I have been waiting for this documentary for a month now… after I saw it in National Geographic (we get it every month). About Dean Potter, a man who is pushing human flight to the next levels, and building a better wingsuit using the scientific study of birds. And, tonight, I finally watched it: National Geographic Explorer: The Man Who Can Fly.
It’s a really amazing show, and if you are interested in flight, I definitely recommend to watch it.
The parts with the flight of birds are short, but one of the beautiful things is how he really connects with them emotionally and brings their feelings of flight into his flight. He obviously is a very spiritual person, and he sees flight as like being one with the air and with the world around you… very similar to how I see it. The birds seem to inspire him, and he even meditates with them. There is lovely slow-motion film of bird flight, too, and some interesting science about the technique of how you can study the movements of bird wings.
And, his skills are past amazing. Usually, I’m not the kind of person who gets emotional watching a show like this, but… my heart was really in my mouth at some times. This man climbs mountains with only his hands. No rope, no equipment, just a bag of chalk (to make his hands less sweaty I guess). 9000 feet mountains, he climbs just by… climbing. I’m still shocked by that, you have to see it to believe it. When I imagine mountain climbers, I imagine a big thick jacket, ropes, axes, sunglasses, pack with food… he doesn’t need any of that.
And then, sometimes he jumps off the mountain in a wing suit.

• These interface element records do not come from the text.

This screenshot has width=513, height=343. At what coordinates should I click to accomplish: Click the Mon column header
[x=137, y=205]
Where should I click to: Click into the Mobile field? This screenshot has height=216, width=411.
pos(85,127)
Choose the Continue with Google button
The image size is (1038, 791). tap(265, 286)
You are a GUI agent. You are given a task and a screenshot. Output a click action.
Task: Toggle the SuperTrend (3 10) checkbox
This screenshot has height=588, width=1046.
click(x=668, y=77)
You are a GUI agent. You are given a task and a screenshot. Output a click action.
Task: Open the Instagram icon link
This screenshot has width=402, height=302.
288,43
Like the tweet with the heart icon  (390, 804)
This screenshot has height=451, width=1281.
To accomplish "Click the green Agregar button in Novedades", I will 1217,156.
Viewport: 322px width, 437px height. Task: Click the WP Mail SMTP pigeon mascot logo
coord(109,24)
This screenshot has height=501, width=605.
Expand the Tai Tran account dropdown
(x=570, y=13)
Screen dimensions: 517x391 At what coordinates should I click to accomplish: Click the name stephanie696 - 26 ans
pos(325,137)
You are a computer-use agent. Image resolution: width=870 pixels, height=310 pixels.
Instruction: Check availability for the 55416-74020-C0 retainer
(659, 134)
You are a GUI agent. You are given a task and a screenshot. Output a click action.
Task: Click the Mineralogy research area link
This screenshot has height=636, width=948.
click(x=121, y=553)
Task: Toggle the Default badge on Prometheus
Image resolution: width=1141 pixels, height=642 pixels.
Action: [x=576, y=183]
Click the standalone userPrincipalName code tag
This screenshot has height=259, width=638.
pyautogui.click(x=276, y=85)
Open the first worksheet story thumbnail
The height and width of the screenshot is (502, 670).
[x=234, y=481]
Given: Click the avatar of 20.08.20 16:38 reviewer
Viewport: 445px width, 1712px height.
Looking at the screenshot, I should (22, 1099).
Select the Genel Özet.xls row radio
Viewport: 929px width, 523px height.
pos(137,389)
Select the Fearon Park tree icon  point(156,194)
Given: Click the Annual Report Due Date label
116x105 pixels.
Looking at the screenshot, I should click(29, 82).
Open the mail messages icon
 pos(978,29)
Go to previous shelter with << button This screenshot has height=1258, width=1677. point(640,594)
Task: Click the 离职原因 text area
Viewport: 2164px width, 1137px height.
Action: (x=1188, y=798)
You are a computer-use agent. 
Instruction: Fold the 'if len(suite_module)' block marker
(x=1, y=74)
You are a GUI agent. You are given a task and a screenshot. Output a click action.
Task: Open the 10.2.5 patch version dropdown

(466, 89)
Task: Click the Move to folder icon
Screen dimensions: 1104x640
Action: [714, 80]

I felt a really strong sense of being in all that open air when I was watching… and, a little sadness. I wish I could be that kind of physical skilled person who can climb mountains like that… who can be close to nature like that, trusting the air and the cliffs. I have trained in hang gliding a little, but I have never gone from a high cliff like that… just from small hills. And, even if I do train more (I want to!), I don’t have the sense of closeness with my body to be like this. I envy the idea of being so independent, comfortable, and free. It feels like how I should be, and, it makes me realise that a little of my species dysphoria, it’s not just about being in a human body, but about being in a human body that is dyspraxic, low energy, etc. and can’t tumble and climb and move in the wild like an animal. If I could be like Dean Potter, I don’t think I would mind so much.
I don’t think that means my species dysphoria is less about species. I just think, I am a species who needs to be able to move in nature like that. Birds are movement. And so, having a body that could do that, would bring me closer to the me I am inside. It’s ironic… probably, part of the reason I am so clumsy in my body and not able to do these things, is related to not identifying with the human shape, which stops from doing these things that can help the dysphoria, of course.
But, at the same time, I am glad that someone in the world is doing it. It makes me happy just to be there with him, through the cameras.
And, the part that really lifted my heart… this is not the end. He says, we have just touched the very edge of what it is possible to do, in human flight. It’s going to get much, much better than this. An actual wing suit, I have always thought was disappointing. It doesn’t really fly, it just falls slowly. And, it’s true, most of the joy of this show for me, was seeing the freedom of a man who seems so comfortable with climbing and jumping and being in high places, that it already feels like he has wings. But… he believes that this is just the beginning.
And, if he believes it, I believe him.
I’m definitely going to keep watching what he will do, as he tries to push the limits of flying free. And, most exciting, because of the kind of person he is, I know he is committed to doing it with as little equipment as possible… bringing it as close as he can to the true dream of bird flight.